You won’t be the one who kissed my lips first. And I won’t be your first kiss either.
You won’t be the one who introduces me to funnel cake at the state fair, or the view of the sunset at the top of the parking garage.
You won’t be the first person I share my music collection with. And I won’t be the first person that you play the piano for.
I won’t be the girl who first held your hand, or kissed you in the elevator when no one was looking. And you won’t be the first guy I daydream about.
My first time kissing you in the rain, will maybe be your second, third, or fourth. And your first time reading Having a Coke with You will be my ninetieth or hundredth.
This is the thing about you and me. We won’t be each other’s firsts.
And maybe you once loved someone else, just as madly as you love me.

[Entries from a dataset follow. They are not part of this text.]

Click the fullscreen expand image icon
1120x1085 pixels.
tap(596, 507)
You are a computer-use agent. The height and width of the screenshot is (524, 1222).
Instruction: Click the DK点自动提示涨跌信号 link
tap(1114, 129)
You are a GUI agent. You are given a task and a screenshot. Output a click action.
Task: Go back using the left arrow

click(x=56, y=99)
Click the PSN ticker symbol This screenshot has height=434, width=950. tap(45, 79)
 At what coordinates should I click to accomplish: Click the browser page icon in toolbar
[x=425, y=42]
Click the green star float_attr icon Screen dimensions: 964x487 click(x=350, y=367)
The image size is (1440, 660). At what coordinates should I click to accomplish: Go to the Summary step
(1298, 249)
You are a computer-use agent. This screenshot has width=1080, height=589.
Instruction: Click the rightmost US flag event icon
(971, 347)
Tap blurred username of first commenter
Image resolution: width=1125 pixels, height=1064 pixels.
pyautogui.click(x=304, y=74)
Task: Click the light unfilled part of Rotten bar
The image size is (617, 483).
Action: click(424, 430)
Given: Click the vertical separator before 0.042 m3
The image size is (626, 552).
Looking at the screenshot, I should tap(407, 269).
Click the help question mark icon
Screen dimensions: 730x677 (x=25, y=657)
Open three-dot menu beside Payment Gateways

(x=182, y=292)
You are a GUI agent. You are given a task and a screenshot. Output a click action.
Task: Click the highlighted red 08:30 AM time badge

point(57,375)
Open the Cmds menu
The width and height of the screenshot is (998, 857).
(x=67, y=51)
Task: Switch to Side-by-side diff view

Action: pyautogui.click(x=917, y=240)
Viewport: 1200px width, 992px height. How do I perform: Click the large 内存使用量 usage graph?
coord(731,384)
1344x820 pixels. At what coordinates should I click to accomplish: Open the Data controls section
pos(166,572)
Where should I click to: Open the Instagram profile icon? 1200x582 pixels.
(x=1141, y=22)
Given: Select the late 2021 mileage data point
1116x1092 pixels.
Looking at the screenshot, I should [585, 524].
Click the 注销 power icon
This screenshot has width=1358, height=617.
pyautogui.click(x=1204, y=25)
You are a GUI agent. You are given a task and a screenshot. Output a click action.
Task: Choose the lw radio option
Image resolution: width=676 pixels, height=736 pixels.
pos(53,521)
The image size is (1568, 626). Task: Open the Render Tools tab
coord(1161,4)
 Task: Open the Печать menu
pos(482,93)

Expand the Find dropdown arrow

We will look at each other through the eyes of past lovers; across the room, at dinner tables, and visits to the museum.
I won’t be the girl that you reminisce on when something from the past reoccurs. And you won’t be the guy that I can tell you all about when I once loved before.
It will seem that we have lived a complete life before we meet each other. Because that will be the truth, we will have lived a life before meeting.
You will know that you won’t be my first, and I will know that too.
But what you will be is the one I walk through life with, side by side. And I will be the one you come home to, each day, after a long day.
I may not have experienced some of those firsts with you, and you may have not with me. But what we will have is the time to share those experiences, and to create some firsts together.
We will have pasts, but we will also have futures. We will be there one day, sharing those moments together.
And when that moment comes- you will be the one I love the most.